Your reply should consist of the listing, copied exactly.
□ □ □ □
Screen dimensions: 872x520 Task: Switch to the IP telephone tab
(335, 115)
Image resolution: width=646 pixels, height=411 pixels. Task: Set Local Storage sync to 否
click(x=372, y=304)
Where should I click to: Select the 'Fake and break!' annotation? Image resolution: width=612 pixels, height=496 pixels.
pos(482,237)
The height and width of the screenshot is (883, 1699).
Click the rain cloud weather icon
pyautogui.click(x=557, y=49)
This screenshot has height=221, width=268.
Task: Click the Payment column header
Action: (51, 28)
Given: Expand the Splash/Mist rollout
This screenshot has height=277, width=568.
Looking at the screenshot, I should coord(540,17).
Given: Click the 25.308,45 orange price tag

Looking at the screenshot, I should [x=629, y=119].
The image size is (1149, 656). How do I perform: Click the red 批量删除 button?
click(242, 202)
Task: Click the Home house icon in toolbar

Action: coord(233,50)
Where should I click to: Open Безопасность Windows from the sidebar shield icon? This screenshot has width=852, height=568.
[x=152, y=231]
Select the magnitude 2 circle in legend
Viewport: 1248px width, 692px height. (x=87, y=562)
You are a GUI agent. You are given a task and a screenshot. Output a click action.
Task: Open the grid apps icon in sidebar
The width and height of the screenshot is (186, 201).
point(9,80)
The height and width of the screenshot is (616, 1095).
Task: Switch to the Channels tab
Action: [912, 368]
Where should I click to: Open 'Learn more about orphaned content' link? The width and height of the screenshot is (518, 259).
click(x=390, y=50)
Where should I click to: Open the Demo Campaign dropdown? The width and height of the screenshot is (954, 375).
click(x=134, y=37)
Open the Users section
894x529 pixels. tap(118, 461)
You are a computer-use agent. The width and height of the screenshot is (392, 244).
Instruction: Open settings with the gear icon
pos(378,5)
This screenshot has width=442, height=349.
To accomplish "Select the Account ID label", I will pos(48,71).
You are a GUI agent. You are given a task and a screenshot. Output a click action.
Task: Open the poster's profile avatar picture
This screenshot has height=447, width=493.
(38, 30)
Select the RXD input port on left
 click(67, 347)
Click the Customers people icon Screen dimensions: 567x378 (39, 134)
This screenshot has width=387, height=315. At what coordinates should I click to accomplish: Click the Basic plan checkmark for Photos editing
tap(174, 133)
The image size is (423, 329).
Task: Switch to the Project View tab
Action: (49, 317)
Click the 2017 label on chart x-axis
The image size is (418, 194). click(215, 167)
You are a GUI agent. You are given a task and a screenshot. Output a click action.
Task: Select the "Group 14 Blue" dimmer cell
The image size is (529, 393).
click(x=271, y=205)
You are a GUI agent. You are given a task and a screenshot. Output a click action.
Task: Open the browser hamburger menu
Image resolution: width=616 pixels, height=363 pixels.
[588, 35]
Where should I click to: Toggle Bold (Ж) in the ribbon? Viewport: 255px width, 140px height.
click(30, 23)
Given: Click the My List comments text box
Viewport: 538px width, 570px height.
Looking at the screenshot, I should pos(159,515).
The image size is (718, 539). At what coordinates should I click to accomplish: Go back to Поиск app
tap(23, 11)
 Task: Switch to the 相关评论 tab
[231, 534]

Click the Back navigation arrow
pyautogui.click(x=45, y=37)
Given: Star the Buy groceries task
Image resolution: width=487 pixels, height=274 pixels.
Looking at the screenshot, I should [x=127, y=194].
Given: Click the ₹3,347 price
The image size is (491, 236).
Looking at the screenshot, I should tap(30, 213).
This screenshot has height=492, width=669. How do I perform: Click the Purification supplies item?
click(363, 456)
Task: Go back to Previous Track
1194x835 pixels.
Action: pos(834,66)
□ □ □ □
▶ RESULT
Screen dimensions: 872x520 Task: Switch to the IP telephone tab
(335, 115)
Image resolution: width=646 pixels, height=411 pixels. Task: Set Local Storage sync to 否
click(x=372, y=304)
Where should I click to: Select the 'Fake and break!' annotation? Image resolution: width=612 pixels, height=496 pixels.
pos(482,237)
The height and width of the screenshot is (883, 1699).
Click the rain cloud weather icon
pyautogui.click(x=557, y=49)
This screenshot has height=221, width=268.
Task: Click the Payment column header
Action: (51, 28)
Given: Expand the Splash/Mist rollout
This screenshot has height=277, width=568.
Looking at the screenshot, I should coord(540,17).
Given: Click the 25.308,45 orange price tag

Looking at the screenshot, I should [x=629, y=119].
The image size is (1149, 656). How do I perform: Click the red 批量删除 button?
click(242, 202)
Task: Click the Home house icon in toolbar

Action: coord(233,50)
Where should I click to: Open Безопасность Windows from the sidebar shield icon? This screenshot has width=852, height=568.
[x=152, y=231]
Select the magnitude 2 circle in legend
Viewport: 1248px width, 692px height. (x=87, y=562)
You are a GUI agent. You are given a task and a screenshot. Output a click action.
Task: Open the grid apps icon in sidebar
The width and height of the screenshot is (186, 201).
point(9,80)
The height and width of the screenshot is (616, 1095).
Task: Switch to the Channels tab
Action: [912, 368]
Where should I click to: Open 'Learn more about orphaned content' link? The width and height of the screenshot is (518, 259).
click(x=390, y=50)
Where should I click to: Open the Demo Campaign dropdown? The width and height of the screenshot is (954, 375).
click(x=134, y=37)
Open the Users section
894x529 pixels. tap(118, 461)
You are a computer-use agent. The width and height of the screenshot is (392, 244).
Instruction: Open settings with the gear icon
pos(378,5)
This screenshot has width=442, height=349.
To accomplish "Select the Account ID label", I will pos(48,71).
You are a GUI agent. You are given a task and a screenshot. Output a click action.
Task: Open the poster's profile avatar picture
This screenshot has height=447, width=493.
(38, 30)
Select the RXD input port on left
 click(67, 347)
Click the Customers people icon Screen dimensions: 567x378 (39, 134)
This screenshot has width=387, height=315. At what coordinates should I click to accomplish: Click the Basic plan checkmark for Photos editing
tap(174, 133)
The image size is (423, 329).
Task: Switch to the Project View tab
Action: (49, 317)
Click the 2017 label on chart x-axis
The image size is (418, 194). click(215, 167)
You are a GUI agent. You are given a task and a screenshot. Output a click action.
Task: Select the "Group 14 Blue" dimmer cell
The image size is (529, 393).
click(x=271, y=205)
You are a GUI agent. You are given a task and a screenshot. Output a click action.
Task: Open the browser hamburger menu
Image resolution: width=616 pixels, height=363 pixels.
[588, 35]
Where should I click to: Toggle Bold (Ж) in the ribbon? Viewport: 255px width, 140px height.
click(30, 23)
Given: Click the My List comments text box
Viewport: 538px width, 570px height.
Looking at the screenshot, I should pos(159,515).
The image size is (718, 539). At what coordinates should I click to accomplish: Go back to Поиск app
tap(23, 11)
 Task: Switch to the 相关评论 tab
[231, 534]

Click the Back navigation arrow
pyautogui.click(x=45, y=37)
Given: Star the Buy groceries task
Image resolution: width=487 pixels, height=274 pixels.
Looking at the screenshot, I should [x=127, y=194].
Given: Click the ₹3,347 price
The image size is (491, 236).
Looking at the screenshot, I should tap(30, 213).
This screenshot has height=492, width=669. How do I perform: Click the Purification supplies item?
click(363, 456)
Task: Go back to Previous Track
1194x835 pixels.
Action: pos(834,66)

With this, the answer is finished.